# Cartesian/Polar Integration

1. Nov 17, 2013

### tolove

I'm confused with limits of integrating and which to integrate first,

I've been getting by so far with just knowing the following,
$\int_0^1\int_0^y f(x,y) dxdy = \int_0^1\int_0^{rsin\theta} f(rcos\theta,rsin\theta) rdrd\theta$

But what happens when we switch it around?
$\int_0^1\int_0^{x} f(x) dydx = ...?$

Will it still be the same? That is,
$= \int_0^1\int_0^{rcos\theta} f(rcos\theta,rsin\theta) rdrd\theta$

edit: I suppose it would be, since the assignment of the particular characters x and y are arbitrary. I'm still confused since I'm not showing it explicitly. I need to review Jacobians I suppose, very short on time this weekend though.

Last edited: Nov 17, 2013
2. Nov 17, 2013

### tiny-tim

hi tolove!
the limits and the jacobian are two separate matters

finding the correct limits is simply a question of drawing the region, and making sure the new limits give the same region

your first limits were for 0 ≤ x ≤ y ≤ 1

your second limits are for 0 ≤ y ≤ x ≤ 1 …
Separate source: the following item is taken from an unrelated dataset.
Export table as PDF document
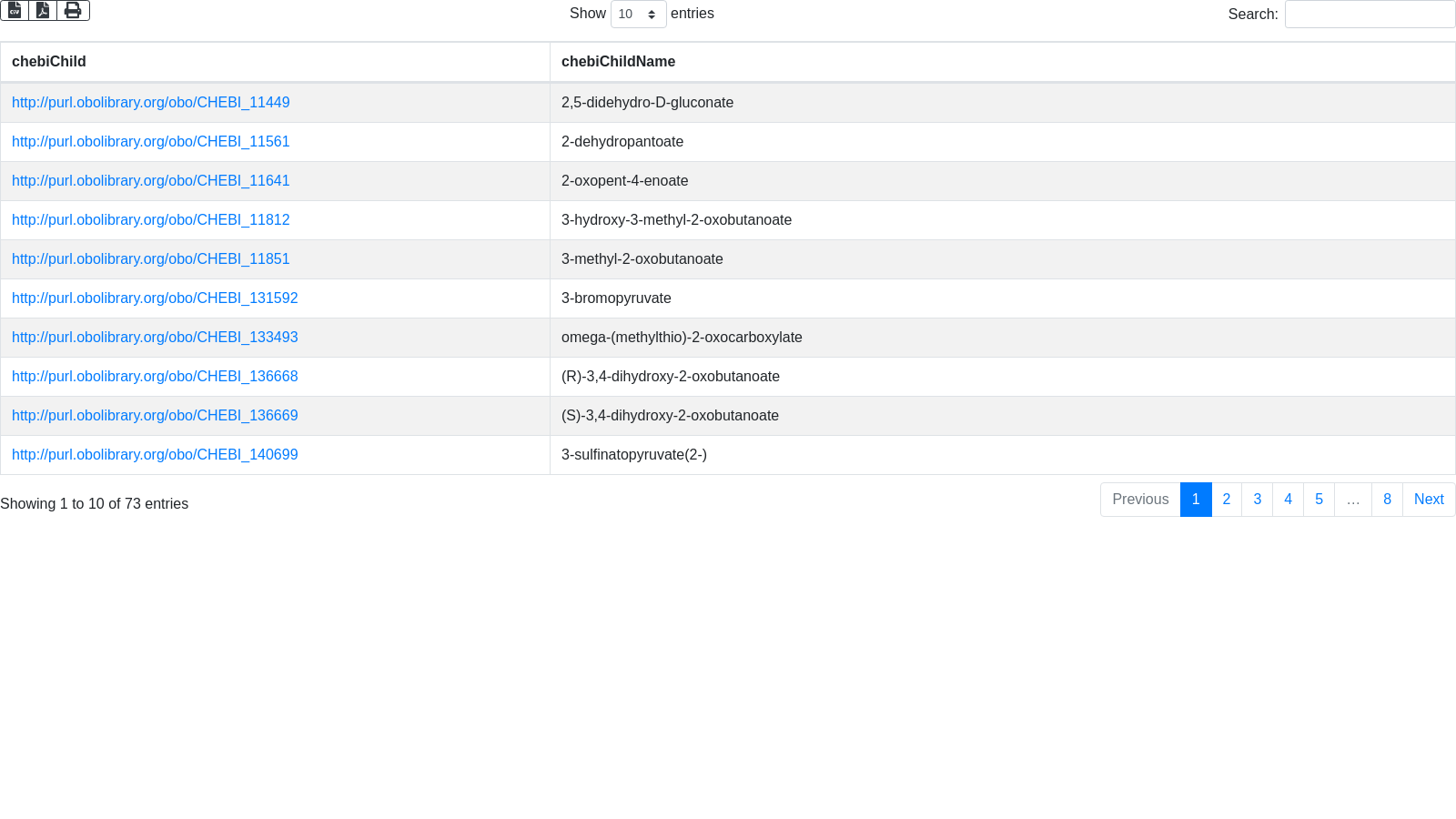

so how should you change them to get the same region?

3. Nov 17, 2013

### tolove

What if it's too complicated to draw by hand, or I'm unable to recognize the function?

4. Nov 17, 2013

### tiny-tim

not gonna happen …

it'll always be f(y) ≤ x ≤ g(y) and a ≤ y ≤ b

5. Nov 17, 2013

### tolove

I'm unable to recognize the function rather often. For example,

$\int_0^1 \int_0^{\sqrt{(1-x^2)}} e^{-x^2-y^2} dydx$

6. Nov 17, 2013

### tiny-tim

ok, thats 0 ≤ y ≤ √(1 - x2) ≤ 1

ie 0 ≤ y2 ≤ 1 - x2 ≤ 1,

which becomes … ?

7. Nov 17, 2013

### tolove

Alright, I got it! Thank you very much! There wasn't any graphing involved in this, though? It's all shown algebraically with those neat little inequalities. I suppose there are cases where traps are present, however.

r = 0..1, theta=0..Pi/2

Edit: Ahh! When you say graph, you mean the limits, not the actual function being integrated?

Last edited: Nov 17, 2013
8. Nov 17, 2013

### Staff: Mentor

Yes, the limits of integration. They define the region over which integration is to take place. It's very important to have a good understanding of what this region looks like, especially if you're changing from Cartesian to polar or vice-versa.